With it being our first full year, we didn’t really know what to expect, but we’ve managed to keep at it and establish ourselves here in Comox. We started canning a bit earlier than expected, but that’s been a great success and, even with reduced seating in the tasting room, it’s been good through the summer. As you know we’ve been really lucky on the Island so far, but everyone’s obeying the rules and, hopefully, 2021 will be much better!
Tell me about your connection to your core beers.
The Kölsch is my baby, I wanted a tribute to Reissdorf Kölsch, the first beer I ever had.
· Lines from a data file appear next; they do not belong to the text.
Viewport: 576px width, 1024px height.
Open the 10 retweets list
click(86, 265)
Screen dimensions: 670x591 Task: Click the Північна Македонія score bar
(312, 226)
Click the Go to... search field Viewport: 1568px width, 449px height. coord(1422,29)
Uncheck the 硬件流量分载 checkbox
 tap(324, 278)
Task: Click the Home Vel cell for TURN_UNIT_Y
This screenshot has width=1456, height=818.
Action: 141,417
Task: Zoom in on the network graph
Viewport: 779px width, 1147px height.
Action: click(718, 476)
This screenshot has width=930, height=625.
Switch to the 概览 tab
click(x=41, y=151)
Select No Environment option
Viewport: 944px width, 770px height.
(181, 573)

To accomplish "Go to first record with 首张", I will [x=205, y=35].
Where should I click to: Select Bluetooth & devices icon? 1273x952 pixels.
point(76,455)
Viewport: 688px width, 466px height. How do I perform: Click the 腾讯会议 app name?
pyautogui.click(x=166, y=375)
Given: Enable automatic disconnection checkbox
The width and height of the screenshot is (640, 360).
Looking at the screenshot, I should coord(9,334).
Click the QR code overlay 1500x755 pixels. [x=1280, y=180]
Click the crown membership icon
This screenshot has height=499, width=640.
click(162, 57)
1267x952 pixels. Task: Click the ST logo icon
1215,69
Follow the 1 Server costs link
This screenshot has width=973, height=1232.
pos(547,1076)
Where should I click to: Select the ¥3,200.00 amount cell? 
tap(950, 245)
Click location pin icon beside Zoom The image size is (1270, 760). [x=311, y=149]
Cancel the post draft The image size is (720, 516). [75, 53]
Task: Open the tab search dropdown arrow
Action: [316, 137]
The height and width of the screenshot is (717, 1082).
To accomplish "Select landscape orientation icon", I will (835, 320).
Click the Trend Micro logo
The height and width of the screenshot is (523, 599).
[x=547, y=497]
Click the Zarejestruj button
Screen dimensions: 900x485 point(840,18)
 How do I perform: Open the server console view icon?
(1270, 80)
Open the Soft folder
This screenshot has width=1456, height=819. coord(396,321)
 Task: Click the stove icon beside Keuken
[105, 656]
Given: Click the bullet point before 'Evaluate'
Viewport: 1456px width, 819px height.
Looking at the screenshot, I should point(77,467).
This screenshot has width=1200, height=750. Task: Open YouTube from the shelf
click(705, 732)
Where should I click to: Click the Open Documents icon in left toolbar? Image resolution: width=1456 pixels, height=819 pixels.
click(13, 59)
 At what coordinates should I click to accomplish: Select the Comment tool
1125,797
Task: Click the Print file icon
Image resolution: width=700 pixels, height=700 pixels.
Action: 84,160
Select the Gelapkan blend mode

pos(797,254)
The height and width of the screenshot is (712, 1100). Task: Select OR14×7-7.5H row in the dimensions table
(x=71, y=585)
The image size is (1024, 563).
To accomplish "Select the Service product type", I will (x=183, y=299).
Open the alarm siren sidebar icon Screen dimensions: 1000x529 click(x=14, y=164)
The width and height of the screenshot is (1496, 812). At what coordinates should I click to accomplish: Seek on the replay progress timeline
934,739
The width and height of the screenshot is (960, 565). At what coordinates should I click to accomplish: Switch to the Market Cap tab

My mom is from Köln and I bought one from a vending machine on the streets of Germany at the age of 14. I tried to get it as close to the traditional ones I remember from my visits to the old country. I’m probably way off, but it is not easy getting your hands on the real thing here in Canada. We’re able to get Fruh Kölsch, but that one is not where my efforts were put on emulating. It’s our light gateway beer for the Lucky drinkers. Converting Lucky drinkers isn’t our prime directive, but we’ve seen it here and there and it does feel good to do. The Kölsch is quite delicate and was definitely my biggest challenge when converting to the 12-hec system we have.
The Schwarzbier is our dark lager—a nice and simple recipe. This was scaled up from my homebrew days and was my pride and joy on opening day. It tasted just like the way I’ve always brewed it, which brought a smile to my face. I knew I wanted a dark beer and this way it stands out from the Kölsch.
We also have our Pale and IPA. the “Noon Patrol” IPA is an homage to our friend group of surfers who sleep late and turn up long after the keeners. My intentions with this one were to go juicy, give it just enough bitterness to fit the IPA category, and drop the ABV to a modest 5.5% so it can be sessionable on a surf day. The pale ale is a throwback to the pale ales I remember drinking with my dad (A.K.A Papa Don) at the Great Canadian Beer Festival back in the day.
What’s coming down the pipe?
We’ll have our sour ready for the summer, but at the moment I’ve just put out Ginger Me Timbers, a ginger beer with Kveik yeast, which I co-designed with one of my staff members, Sydney. I encourage our staff to have beer ideas—we will design them together and release a small batch for the lounge. We wanted to have an ’80s-themed Mall party in Spring 2020, I’d still love to do that… and will one day!